Daniel Erwin Soder (born June 24, 1983) is an American comedian, actor, and radio personality. He is best known for his frequent appearances on MTV2's Guy Code and as Mafee on the Showtime drama series Billions. He co-hosted The  Bonfire with fellow comedian Big Jay Oakerson on Sirius XM from 2015 to 2023.

Early life
Daniel E. Soder was born in Hartford, Connecticut, on June 24, 1983. He is of Irish descent. He was raised in Aurora, Colorado. While he was in high school, his father died after a long illness; two years later, his sister died in a car crash. He became close friends with future Miami Dolphins head coach Mike McDaniel while the two were growing up. He began performing stand-up comedy while a student at the University of Arizona, graduating in 2005 with degrees in journalism and political science. A year later, he moved to New York City to further pursue his career.

Career
Soder has appeared on Comedy Central's The Half Hour, Conan, Cum Town, Opie and Anthony, The Anthony Cumia Show, MTV2's Guy Code and Guy Court, Fox Sports 1's Garbage Time with Katie Nolan, and the You Know What Dude! podcast with Robert Kelly. After the firing of Anthony Cumia from the Opie & Anthony Show, Soder was a frequent guest and "third mic" on Opie with Jim Norton, formerly on the Faction Talk channel on Sirius Satellite Radio. On July 27, 2015, Soder along with fellow stand-up comedian Big Jay Oakerson began their two-hour live radio talk show, The Bonfire, on SiriusXM's Comedy Central Radio channel airing every Monday through Thursday (previously Mondays and Wednesdays) from 6-8pm EST. As of March 1, 2021, the show has aired on Faction Talk from 5-7pm EST after Comedy Central Radio ceased production on all of its talk shows. On Feb 22 2023, it was announced that Soder is leaving The Bonfire and will be replaced by comedian Robert Kelly.

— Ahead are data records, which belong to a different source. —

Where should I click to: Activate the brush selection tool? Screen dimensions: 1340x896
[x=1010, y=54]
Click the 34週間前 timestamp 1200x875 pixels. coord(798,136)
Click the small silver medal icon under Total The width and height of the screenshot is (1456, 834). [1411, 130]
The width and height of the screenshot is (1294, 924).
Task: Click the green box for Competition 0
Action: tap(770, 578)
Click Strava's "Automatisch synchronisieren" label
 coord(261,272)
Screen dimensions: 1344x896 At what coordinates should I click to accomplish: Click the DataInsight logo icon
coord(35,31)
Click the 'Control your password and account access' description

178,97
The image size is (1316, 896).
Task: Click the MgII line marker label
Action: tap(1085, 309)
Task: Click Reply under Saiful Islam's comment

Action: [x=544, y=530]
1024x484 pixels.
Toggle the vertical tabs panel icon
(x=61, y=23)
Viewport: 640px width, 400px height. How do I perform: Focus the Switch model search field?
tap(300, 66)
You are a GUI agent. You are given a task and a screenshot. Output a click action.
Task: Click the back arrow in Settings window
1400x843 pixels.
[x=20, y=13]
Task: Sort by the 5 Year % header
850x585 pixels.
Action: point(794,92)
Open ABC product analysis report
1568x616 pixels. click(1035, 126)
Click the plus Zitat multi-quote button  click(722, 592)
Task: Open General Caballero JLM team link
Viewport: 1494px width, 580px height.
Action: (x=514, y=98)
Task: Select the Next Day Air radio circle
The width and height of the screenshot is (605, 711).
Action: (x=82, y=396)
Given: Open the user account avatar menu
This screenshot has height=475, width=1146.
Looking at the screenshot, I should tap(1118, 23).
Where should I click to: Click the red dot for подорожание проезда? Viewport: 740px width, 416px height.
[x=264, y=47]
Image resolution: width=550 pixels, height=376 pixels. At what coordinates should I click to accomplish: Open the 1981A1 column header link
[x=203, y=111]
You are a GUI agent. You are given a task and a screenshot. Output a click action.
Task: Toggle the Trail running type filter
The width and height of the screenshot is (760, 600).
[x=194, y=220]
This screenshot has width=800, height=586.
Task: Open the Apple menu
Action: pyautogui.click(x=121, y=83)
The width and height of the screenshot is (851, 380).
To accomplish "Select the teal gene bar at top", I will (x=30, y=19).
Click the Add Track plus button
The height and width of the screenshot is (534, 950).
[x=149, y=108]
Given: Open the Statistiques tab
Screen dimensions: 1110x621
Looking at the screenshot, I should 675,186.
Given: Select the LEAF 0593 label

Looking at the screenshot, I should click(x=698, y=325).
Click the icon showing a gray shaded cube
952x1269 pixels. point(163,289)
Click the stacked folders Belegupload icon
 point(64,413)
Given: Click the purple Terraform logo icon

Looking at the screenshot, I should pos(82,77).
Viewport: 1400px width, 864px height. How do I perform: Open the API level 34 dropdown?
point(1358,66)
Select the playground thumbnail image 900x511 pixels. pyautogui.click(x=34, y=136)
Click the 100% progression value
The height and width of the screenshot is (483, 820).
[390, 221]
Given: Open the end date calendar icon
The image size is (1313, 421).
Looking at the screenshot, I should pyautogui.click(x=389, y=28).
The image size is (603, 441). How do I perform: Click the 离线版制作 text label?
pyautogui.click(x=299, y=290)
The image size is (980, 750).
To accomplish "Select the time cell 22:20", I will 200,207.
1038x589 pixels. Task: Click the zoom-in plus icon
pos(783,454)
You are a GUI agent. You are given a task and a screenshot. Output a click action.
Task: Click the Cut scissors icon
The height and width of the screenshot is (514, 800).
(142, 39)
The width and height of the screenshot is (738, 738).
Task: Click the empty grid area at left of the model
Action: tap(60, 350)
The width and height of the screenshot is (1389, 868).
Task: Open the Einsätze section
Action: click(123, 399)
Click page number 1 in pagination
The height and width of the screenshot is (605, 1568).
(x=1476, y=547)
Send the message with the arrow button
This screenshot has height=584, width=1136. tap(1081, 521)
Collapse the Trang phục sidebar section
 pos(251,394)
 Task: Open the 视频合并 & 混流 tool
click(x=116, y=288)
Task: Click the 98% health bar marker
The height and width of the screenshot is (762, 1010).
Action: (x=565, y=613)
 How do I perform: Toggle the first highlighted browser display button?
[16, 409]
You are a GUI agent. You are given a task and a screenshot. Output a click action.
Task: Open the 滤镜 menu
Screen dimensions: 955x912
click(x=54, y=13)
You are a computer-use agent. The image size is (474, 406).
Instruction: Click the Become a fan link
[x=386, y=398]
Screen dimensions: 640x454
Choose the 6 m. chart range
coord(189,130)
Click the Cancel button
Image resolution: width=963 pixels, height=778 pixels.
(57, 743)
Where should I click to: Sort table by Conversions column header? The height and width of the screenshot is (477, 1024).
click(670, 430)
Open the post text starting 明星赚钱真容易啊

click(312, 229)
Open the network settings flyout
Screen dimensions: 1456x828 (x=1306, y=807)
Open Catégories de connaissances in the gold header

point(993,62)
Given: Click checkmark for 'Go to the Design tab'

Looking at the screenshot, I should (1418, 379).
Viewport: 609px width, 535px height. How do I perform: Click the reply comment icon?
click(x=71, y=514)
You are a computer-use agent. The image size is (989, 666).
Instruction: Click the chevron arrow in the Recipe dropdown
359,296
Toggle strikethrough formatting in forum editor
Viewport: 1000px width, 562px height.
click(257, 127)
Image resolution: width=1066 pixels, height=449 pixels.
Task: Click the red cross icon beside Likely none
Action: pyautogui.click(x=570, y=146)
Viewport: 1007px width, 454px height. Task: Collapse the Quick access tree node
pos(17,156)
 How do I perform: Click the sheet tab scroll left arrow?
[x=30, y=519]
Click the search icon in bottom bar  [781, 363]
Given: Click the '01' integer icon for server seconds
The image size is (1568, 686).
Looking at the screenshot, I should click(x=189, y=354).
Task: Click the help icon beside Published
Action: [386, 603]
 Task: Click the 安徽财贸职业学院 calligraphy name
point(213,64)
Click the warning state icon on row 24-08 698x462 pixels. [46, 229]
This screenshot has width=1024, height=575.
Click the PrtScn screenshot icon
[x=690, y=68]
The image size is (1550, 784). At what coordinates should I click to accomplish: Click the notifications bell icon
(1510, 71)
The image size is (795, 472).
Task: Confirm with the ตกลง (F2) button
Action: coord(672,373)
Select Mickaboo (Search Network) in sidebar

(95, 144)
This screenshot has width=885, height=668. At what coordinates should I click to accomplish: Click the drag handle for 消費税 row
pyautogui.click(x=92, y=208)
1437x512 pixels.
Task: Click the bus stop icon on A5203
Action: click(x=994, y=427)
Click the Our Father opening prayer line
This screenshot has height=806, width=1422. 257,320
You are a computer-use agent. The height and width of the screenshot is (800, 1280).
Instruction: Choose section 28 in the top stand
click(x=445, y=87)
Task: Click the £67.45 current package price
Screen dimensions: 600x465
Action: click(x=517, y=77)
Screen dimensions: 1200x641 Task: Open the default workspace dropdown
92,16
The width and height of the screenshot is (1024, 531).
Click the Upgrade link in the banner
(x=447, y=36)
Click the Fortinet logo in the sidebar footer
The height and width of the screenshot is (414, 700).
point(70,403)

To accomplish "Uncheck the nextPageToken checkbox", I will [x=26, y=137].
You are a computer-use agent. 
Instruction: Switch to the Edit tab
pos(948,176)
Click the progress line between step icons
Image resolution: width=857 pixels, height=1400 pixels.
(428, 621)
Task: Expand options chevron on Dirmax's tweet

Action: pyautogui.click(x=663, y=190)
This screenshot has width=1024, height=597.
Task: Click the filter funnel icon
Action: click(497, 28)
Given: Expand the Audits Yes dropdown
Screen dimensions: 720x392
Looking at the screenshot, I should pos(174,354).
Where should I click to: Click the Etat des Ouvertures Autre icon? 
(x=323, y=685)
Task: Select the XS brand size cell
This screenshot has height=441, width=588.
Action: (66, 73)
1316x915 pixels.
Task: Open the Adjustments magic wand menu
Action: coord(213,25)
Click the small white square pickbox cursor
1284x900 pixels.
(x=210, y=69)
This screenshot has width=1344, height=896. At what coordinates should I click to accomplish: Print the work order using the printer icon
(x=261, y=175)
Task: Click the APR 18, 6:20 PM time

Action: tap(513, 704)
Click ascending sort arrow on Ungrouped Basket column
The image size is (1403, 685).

Soder appeared in multiple episodes as a guest star on Inside Amy Schumer beginning in 2014, and had a minor appearance in Schumer's film Trainwreck (2015). On May 21, 2016, Soder released his first hour long special on Comedy Central titled Not Special.

On March 19, 2016, Dan Soder made a special guest appearance on the popular wrestling podcast Wrestling Soup, and has a recurring role on the Showtime drama series Billions. In late 2016, Soder was cast in the comedy Drunk Parents (2019), starring Alec Baldwin and Salma Hayek.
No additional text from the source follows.